RTX3090 runs slower than RTX2080ti

Hi, I have developed an application that performs some signal processing, implemented using CUDA kernels that I’ve written as well as CUDA API calls (e.g. fft).

when I run the application on GeForce RTX 2080ti machine everything works fast and fine, but when I’ve tried to run the same application on GeForce RTX 3090 (the hardware is the same, I replaced the GPU card) I experienced a performance problem - the application runs slower and it does not meet the real time requirements, and when profiled using Nsight systems I see odd behavior in the RTX 3090 case.

Attached are screenshots from both the 2080ti and 3090 - and as can be seen, work batch on the 2080ti takes ~5ms while the same work on the 3090 takes more than 27ms (with strange thread sleeps between the CUDA API calls and the executions).

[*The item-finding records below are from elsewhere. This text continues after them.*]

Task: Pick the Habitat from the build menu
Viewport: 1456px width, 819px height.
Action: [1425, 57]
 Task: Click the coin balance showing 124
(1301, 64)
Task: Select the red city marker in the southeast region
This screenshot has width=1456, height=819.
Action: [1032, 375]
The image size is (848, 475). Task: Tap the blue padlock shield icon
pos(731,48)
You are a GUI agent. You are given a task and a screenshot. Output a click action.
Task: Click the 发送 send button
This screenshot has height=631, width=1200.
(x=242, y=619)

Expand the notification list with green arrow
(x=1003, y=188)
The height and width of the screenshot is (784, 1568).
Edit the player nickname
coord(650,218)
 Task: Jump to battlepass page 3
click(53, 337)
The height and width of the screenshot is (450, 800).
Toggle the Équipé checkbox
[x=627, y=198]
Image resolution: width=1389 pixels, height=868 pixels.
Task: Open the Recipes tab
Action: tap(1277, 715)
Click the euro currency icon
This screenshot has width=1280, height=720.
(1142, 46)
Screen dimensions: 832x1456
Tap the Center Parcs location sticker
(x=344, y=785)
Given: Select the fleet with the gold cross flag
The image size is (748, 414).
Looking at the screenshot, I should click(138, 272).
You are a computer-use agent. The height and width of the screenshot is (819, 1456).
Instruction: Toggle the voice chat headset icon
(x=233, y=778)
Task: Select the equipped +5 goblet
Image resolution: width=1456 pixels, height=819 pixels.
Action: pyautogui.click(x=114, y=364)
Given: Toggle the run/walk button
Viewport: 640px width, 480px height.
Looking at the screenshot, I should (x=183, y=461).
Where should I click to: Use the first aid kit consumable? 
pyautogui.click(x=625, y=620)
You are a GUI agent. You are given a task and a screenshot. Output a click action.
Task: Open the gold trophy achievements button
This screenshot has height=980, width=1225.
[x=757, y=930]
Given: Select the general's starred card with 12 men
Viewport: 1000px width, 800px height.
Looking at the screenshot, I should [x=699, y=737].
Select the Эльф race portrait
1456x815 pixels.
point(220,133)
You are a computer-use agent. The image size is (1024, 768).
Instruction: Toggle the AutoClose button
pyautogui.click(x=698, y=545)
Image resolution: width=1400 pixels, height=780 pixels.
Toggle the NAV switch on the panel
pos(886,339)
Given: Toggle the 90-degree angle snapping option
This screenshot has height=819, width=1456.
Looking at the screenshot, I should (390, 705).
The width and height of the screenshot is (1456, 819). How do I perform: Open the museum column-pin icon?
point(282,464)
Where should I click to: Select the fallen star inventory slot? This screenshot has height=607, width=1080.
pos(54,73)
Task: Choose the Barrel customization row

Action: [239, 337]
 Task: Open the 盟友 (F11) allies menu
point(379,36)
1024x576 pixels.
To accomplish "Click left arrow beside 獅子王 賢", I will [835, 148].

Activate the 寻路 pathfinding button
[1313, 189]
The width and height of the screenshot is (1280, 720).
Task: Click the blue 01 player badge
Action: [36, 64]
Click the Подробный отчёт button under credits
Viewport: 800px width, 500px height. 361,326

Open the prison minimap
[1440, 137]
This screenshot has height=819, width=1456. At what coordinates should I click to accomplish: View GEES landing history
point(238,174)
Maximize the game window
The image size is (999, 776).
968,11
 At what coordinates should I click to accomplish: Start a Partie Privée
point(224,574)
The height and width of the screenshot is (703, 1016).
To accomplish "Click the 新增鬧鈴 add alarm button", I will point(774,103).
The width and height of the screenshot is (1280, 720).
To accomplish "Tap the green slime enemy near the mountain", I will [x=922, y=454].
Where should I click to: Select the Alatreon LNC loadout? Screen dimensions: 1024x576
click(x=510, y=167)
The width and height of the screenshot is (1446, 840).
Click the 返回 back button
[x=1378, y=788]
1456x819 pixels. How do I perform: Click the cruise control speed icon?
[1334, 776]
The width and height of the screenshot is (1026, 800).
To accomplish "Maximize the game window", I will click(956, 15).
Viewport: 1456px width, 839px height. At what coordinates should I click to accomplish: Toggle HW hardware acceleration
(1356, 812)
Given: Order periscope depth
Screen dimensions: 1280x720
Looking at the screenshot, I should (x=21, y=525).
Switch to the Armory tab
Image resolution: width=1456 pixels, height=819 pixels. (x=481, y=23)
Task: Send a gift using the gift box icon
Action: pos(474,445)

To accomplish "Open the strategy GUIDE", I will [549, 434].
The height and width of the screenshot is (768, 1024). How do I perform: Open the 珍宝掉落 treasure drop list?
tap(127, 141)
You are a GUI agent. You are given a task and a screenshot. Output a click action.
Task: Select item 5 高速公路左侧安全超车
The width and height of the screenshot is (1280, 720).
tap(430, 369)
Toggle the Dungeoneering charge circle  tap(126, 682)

I know that there is a relation between the CUDA toolkit version, the Nvidia driver version and the GPU model,
but I couldn’t find the combination that should work fine in the RTX 3090 case.

technical details:

  1. RTX 2080ti
    CUDA toolkit 10.1 (update 2)
    Nvidia driver 456.71

works fine (satisfies real time requirements).

  1. RTX 3090
    I tested combinations of:
    CUDA toolkit 10.1 / 11.2 / 11.3
    Nvidia driver 456.71 / 466.47 / 462.59 (studio driver)

None of them worked (the application could not make CUDA API calls or/and it does not satisfy the real time requirements)

more details:
both systems have:
Windows 10 64bit
The GPU card is connected over PCIe gen 3, x16 and connected to two 8pins PSU cables.
CPU is AMD Ryzen Threadripper 2920x
mother board is x399 aourus pro-cf (Gigabyte)

I have tried DDU for uninstall previously installed driver(s) and it did not help.

Have someone encountered this weird situation? what can I do to solve that problem?